The company said its Enterprise AIM Services (EAS) would allow IT administrators to have more control over IM usage, while adding long-desired security and auditing features critical for business.
The EAS package will include AIM Enterprise Gateway, which is to be installed behind a company's firewall to help provide tighter control over incoming and outgoing messages. An optional Private Domain Service featuring federated authentication is also on offer, to allow companies to manage users through their existing corporate server directories centrally.
AOL is also providing developer packages and programs so applications can be written to integrate with AOL's IM client.
Still missing from the AIM client package for business are encryption capabilities, which are being worked on in beta versions and are due for release by early next year.
Last month, Yahoo! was the first major consumer IM company to announce an enterprise edition of its IM software.
Rather than redesign a corporate IM client from scratch, AOL is using its existing consumer IM client and wrapping it with the enterprise services package, said Derick Mains, an AOL spokesman. To add security and archiving features, AOL got help from third-party IM security vendor FaceTime Communications, which embedded its technology into the AIM client to provide needed features.
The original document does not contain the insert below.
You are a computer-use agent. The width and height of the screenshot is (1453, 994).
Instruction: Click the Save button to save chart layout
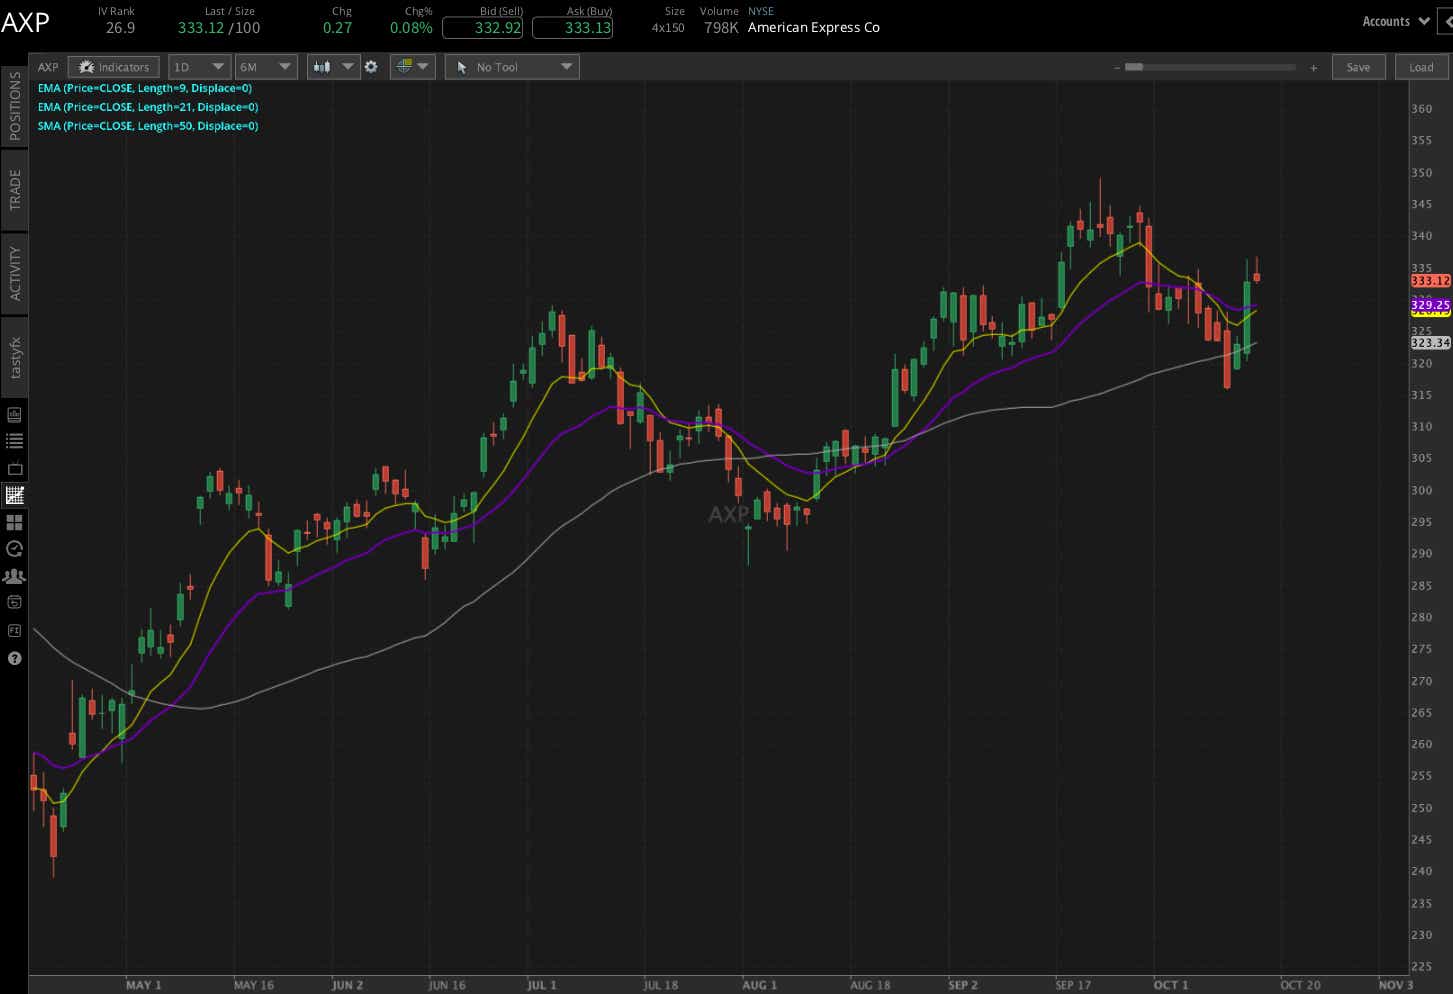tap(1358, 66)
Digital trust services vendor VeriSign is also working with AOL to integrate encryption capabilities by next year.
Fees for business usage of the new AIM are expected to be approximately $34 (£22) to $40 (£26) per seat. The new services and features, with the exception of the encryption capabilities, are available now.
AIM is the world's most popular IM client, delivering more than 1.5 billion instant messages each day, AOL claimed. There are about 180 million registered users of the AIM service, including both consumers and business users.